The Science Behind Solar
We all know that light has magical healing properties; Superman heals through exposure to the sun, and snakes recharge on sunny rocks. Even in the most fantastical stories, light has healing energy. What isn’t clear in the stories is how such a phenomenon occurs. Fortunately for us, the science behind solar panels processing energy from light is clearer than how Superman’s cells use light to heal.
We understand that solar panels are a clean, renewable energy source. We know they work better on sunny days and worse on cloudy ones. But how exactly do solar panels take light and transform it into energy? If you put aside Brownian motion and rocket science, it’s really a simple three-step process based on a phenomenon first defined by the father of relativity and statically charged hairdos, our hero, Dr. Einstein.
Solar panels use photovoltaic (PV) cells to transfer energy from photons to electrons. Scientifically, light is a stream of energy-infused particles called photons. As these particles hit certain objects, the electrons within absorb the photon’s energy. Imagine accidentally filling a puppy’s water bowl with Red Bull—electrons react in much the same way as the dog might, becoming intensely excited. The electrons, full of energy, flee the object struck by the light. Einstein called this process the “photoelectric effect”.

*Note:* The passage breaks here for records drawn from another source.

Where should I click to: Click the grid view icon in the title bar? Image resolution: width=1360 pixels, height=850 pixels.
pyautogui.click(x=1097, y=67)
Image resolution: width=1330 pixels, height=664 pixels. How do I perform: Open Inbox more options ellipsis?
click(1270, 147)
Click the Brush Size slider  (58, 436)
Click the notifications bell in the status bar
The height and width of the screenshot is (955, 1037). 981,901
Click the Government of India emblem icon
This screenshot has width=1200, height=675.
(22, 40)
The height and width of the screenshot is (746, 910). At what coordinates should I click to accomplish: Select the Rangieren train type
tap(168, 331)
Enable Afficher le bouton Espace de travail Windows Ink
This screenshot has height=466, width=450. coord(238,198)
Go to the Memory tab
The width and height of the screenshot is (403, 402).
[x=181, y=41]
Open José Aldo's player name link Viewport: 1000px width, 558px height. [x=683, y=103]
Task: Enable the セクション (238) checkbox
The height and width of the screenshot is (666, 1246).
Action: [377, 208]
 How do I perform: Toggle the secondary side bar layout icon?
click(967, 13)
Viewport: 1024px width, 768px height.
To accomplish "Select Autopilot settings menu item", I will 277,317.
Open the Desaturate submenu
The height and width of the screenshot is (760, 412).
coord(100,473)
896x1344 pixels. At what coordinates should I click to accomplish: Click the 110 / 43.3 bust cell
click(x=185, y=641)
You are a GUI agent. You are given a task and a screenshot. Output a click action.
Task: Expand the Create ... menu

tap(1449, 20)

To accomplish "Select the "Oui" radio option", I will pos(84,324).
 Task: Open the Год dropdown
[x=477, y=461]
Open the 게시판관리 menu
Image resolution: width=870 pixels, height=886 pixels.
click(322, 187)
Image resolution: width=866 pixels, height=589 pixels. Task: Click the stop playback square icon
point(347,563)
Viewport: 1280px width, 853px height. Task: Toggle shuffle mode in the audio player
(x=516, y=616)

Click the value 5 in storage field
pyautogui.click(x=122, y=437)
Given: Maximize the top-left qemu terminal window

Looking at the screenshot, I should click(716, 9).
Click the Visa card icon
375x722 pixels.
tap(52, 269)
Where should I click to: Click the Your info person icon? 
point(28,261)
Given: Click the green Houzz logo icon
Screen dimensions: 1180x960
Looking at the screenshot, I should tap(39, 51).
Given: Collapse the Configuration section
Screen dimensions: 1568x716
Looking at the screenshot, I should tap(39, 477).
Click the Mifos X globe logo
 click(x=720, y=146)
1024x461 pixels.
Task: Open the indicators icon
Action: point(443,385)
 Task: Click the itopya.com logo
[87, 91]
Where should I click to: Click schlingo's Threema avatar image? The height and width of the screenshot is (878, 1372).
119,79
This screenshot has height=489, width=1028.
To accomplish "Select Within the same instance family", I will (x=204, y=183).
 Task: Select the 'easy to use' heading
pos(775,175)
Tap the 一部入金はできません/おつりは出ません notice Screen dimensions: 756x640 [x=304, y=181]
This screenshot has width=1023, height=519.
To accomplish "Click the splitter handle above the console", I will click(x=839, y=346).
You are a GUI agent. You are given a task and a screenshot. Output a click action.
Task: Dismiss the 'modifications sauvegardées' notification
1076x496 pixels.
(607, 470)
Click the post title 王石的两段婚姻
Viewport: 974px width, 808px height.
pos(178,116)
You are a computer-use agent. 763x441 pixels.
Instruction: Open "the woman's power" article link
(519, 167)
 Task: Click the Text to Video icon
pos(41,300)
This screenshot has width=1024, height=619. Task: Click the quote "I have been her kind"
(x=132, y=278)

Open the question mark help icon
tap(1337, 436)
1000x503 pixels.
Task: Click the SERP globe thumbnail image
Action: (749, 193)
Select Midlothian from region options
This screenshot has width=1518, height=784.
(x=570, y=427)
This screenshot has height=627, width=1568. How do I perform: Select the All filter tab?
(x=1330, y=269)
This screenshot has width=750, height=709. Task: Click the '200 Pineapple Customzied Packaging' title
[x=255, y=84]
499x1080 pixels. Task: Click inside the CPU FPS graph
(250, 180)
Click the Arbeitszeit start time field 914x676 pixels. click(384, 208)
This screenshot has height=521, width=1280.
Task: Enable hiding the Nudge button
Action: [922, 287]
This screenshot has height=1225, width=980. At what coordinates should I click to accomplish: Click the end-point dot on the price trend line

Solar panels take advantage of this phenomenon by using PV cells. Silicon is usually used to make PV cells, as silicon experiences the photovoltaic effect at a higher level than most materials. As light strikes the cell, it knocks electrons free from the silicon atoms. Electrons move from highest to lowest concentration, searching for empty space like starving students looking for the shortest lunch line. The electrons leaving the silicon atoms push one another along semiconductors and direct the electrons along wires in the circuit until they reach an inverter.
The electrons must pass through inverters to become usable electricity. Photons striking PV cells create a constant flow of electrons; consequently, the current produced by solar panels is direct current (DC). However, our homes run primarily on alternating current (AC)—meaning the electron flow is reversed dozens of times per second. So, to convert from one to the other—to make the electrons flow forwards and backwards and back forwards again and then back backwards, 60 times per second—inverters are necessary.
Oscillator circuits run inverters which change the excitement and concentration levels of electrons. As the direction of electron flow changes, so does the direction of the current: imagine a Black Friday rush where cashiers run from one end of the store to the other, their lines of customers wreaking havoc as they trail behind. Inverters typically produce a square wave—meaning that the concentration changes abruptly from one side to the other (like if the cashiers teleported instead of running)—which is okay for powering most things, but doesn’t give a very consistent output. For example, the static buzz on some televisions is caused by the square current, which sends quick bursts of electricity rather than the ideal, smooth sine waves. More expensive inverters, however, are better equipped to round out the waves. Once in the form of AC, electrons pass through the net meter and can be used as electricity in the home.
(Thus ends the influence of Einstein. Moving into the present and beyond the three-step process: what happens after the energy is produced?)
Excess electricity can be returned to the power distribution grid. We may rarely give any thought to the electricity pylons that line every road, but the power lines strung between them power every utility within our homes. Power plants usually consist of a spinning electrical generator which often requires natural resources–steam, water, gas, or diesel—in order to operate Most homes draw all of their power from these plants, which is why the United States’ primary cause of greenhouse gasses is electricity production.
Solar panels work in conjunction with the power grid. If solar panels don’t generate enough power for your needs, additional electricity can be drawn from the grid. If they produce more than is needed, the excess returns to the power distribution grid and, in turn, to your utility company. The net meter keeps track of how much power is given to and borrowed from the grid in order to keep your utility company’s billing accurate. After about a year, your solar panels will have given back enough energy to the company, resulting in a noticeably lower energy bill. Plus, Mother Nature will appreciate your efforts to help the environment.
Excess electricity can also be stored within your home. Inverters typically have ready-prepared cells to store excited electrons, if too many come through at once. Additionally, solar energy can be used to charge backup batteries which can, in turn, provide a buffer for those moments when the sun doesn’t shine. Such batteries also provide insurance against blackouts; your home will be able to draw upon this saved energy when storms come.
So, next time the seasons change from winter to spring and you recall the joy of flowers blossoming, remember that the sun can do more than just turn nature green again; it could:
- make your home ‘green’
- run and warm your entire household
- make a positive impact on the environment by eliminating your greenhouse gas emissions
- reduce your electric bill immensely, and
- allow you to give back to, rather than take from, the power distribution grid.